[Saved data entries]
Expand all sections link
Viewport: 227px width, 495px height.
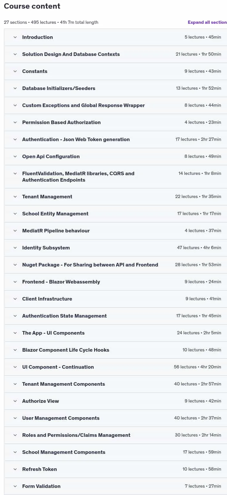[x=207, y=22]
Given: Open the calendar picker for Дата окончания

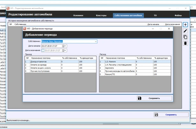Looking at the screenshot, I should [x=64, y=50].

• BRIEF: All of the records above must be copied exactly, except for the pictures.

• TASK SOLUTION:
Expand all sections link
Viewport: 227px width, 495px height.
[x=207, y=22]
Given: Open the calendar picker for Дата окончания

Looking at the screenshot, I should [x=64, y=50].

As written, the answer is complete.